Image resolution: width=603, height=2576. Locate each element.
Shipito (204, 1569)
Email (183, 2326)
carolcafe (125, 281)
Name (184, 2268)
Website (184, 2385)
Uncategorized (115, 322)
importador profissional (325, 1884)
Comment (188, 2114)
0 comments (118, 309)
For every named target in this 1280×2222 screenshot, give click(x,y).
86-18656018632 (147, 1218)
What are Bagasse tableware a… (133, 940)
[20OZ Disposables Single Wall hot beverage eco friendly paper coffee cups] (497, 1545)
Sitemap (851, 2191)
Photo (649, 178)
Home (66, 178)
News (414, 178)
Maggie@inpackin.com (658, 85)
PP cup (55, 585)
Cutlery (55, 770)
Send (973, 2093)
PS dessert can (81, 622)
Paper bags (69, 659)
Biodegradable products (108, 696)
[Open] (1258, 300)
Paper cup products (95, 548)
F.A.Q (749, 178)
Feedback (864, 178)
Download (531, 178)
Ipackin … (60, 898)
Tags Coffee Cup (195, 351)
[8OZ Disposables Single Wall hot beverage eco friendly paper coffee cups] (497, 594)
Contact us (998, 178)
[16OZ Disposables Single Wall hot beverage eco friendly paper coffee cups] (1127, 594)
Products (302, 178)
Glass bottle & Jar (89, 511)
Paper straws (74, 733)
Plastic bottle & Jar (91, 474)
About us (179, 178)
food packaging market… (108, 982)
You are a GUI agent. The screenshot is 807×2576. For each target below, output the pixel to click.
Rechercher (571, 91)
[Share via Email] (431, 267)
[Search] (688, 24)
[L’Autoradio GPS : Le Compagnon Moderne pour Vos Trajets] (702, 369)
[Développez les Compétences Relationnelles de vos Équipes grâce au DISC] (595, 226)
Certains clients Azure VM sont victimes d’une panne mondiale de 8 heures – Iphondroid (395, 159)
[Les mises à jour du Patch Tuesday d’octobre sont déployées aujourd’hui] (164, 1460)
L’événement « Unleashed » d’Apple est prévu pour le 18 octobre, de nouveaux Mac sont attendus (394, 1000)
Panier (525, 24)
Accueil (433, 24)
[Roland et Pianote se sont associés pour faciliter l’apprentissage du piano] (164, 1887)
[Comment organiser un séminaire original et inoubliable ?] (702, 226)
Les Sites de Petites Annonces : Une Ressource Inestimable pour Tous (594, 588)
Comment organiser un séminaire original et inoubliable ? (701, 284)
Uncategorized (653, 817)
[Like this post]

# Exercise objective:
Check the records above and copy each line that has the string "screenshot".

# Answer space:
For every named target in this 1280×2222 screenshot, give click(x,y).
You are a GUI agent. The screenshot is 807×2576. For each target below, output the pixel to click.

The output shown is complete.